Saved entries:
>>>

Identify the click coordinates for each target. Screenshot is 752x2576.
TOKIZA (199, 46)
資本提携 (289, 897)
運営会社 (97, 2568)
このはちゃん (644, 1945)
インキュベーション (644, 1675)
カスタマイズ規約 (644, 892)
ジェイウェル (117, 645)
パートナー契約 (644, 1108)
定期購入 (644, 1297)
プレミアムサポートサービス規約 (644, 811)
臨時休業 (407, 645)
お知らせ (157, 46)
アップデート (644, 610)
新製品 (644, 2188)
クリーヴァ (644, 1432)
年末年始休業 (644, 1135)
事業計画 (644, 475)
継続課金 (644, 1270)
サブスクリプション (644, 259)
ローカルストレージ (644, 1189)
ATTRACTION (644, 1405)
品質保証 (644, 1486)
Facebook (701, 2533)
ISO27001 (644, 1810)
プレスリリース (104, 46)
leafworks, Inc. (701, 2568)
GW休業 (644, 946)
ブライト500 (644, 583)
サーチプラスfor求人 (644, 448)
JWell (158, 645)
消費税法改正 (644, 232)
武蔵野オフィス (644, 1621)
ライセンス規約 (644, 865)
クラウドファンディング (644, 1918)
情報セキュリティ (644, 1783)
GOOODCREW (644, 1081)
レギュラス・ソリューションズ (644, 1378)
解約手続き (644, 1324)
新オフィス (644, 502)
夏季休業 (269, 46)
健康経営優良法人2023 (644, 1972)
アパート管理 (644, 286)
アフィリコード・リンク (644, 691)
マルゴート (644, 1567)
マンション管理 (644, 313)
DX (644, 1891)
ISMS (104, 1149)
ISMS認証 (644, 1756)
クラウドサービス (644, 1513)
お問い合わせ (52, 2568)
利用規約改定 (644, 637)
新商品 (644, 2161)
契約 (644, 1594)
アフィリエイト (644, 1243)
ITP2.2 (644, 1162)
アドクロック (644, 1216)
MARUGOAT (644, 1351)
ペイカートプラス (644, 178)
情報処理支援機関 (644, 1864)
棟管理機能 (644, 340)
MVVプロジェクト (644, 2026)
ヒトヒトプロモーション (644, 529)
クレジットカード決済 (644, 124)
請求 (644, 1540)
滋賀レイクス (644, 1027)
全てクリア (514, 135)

<<<

**Problem:**
Repeat exactly the lines from the one containing "継続課金 (644, 1270)" through the last line of the records above, both included, and nothing else.

**Result:**
継続課金 (644, 1270)
サブスクリプション (644, 259)
ローカルストレージ (644, 1189)
ATTRACTION (644, 1405)
品質保証 (644, 1486)
Facebook (701, 2533)
ISO27001 (644, 1810)
プレスリリース (104, 46)
leafworks, Inc. (701, 2568)
GW休業 (644, 946)
ブライト500 (644, 583)
サーチプラスfor求人 (644, 448)
JWell (158, 645)
消費税法改正 (644, 232)
武蔵野オフィス (644, 1621)
ライセンス規約 (644, 865)
クラウドファンディング (644, 1918)
情報セキュリティ (644, 1783)
GOOODCREW (644, 1081)
レギュラス・ソリューションズ (644, 1378)
解約手続き (644, 1324)
新オフィス (644, 502)
夏季休業 (269, 46)
健康経営優良法人2023 (644, 1972)
アパート管理 (644, 286)
アフィリコード・リンク (644, 691)
マルゴート (644, 1567)
マンション管理 (644, 313)
DX (644, 1891)
ISMS (104, 1149)
ISMS認証 (644, 1756)
クラウドサービス (644, 1513)
お問い合わせ (52, 2568)
利用規約改定 (644, 637)
新商品 (644, 2161)
契約 (644, 1594)
アフィリエイト (644, 1243)
ITP2.2 (644, 1162)
アドクロック (644, 1216)
MARUGOAT (644, 1351)
ペイカートプラス (644, 178)
情報処理支援機関 (644, 1864)
棟管理機能 (644, 340)
MVVプロジェクト (644, 2026)
ヒトヒトプロモーション (644, 529)
クレジットカード決済 (644, 124)
請求 (644, 1540)
滋賀レイクス (644, 1027)
全てクリア (514, 135)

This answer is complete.